**Document excerpt:**
/---

An updated pic, it's a very simple setup... nothing fancy or complex; As long as it's true and square I'm happy


----------



## ihackwood (Sep 5, 2009)

just for typing it , i built this stuff years ago, if you build a plenum, where your bit is all you need is a hole for your vac and you have a cleaner table,


----------



## Angrymaurice (Sep 2, 2010)

Very nice looking router tables guys. Going to start on my own soon.


----------



## Hendo446 (Nov 25, 2009)

*Here is an idea if you don't have alot of space.*

When I first got into woodworking, and before I really knew what to look for in tools, I got a cheap router / table from Lowes. The router works just fine for me, but the "table" was only about 1' X 1.5' and 1' tall. I got what I paid for when it came to the table (not much). So when I built my work bench I got the idea to incorporate the table that came with the router. It was almost an afterthought so I could have done a much better job if I had actually planned it out. You can get the idea from the pictures.

\---

**Supplied material:**
/---

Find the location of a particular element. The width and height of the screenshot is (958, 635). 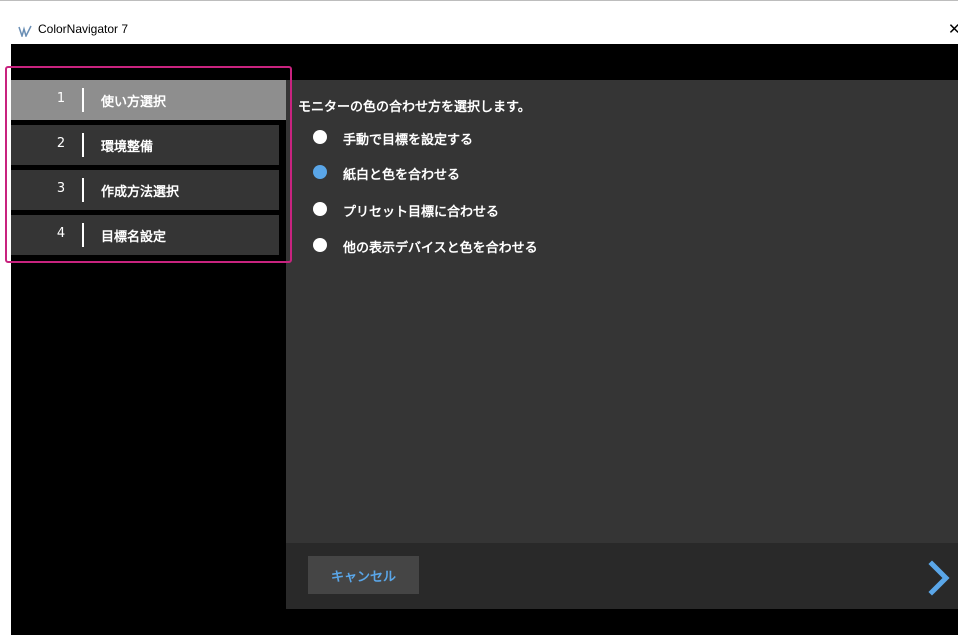

cancel-button: キャンセル is located at coordinates (364, 575).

\---

**Task objective:** Continue the router table forum thread from its last sentence.

**Result of this exercise:**
This set up works out good for me because I don't do a whole lot of routing. When you take the bit out of the router the metal plate is just part of my work bench. If I had it to do over again I would add a switch like others talked about in this thread. Also, it's kind of a pain in the butt when I need a fence, because I have to clamp it to the table. You also can't use a miter gauge with my set up, but I have never neede one on my router table yet. 

Hopefully this gives you some ideas to kick around.


----------



## Ledhead (Aug 3, 2009)

Here's a couple pics of my shop built router table.
The top case lifts off so it can be taken to the jobsite. 
I also have a "garbage disposal switch" on the side.
The plate and track was bought at Rockler.
The top is just 2 x 3/4 birch plywood, laminated on both sides.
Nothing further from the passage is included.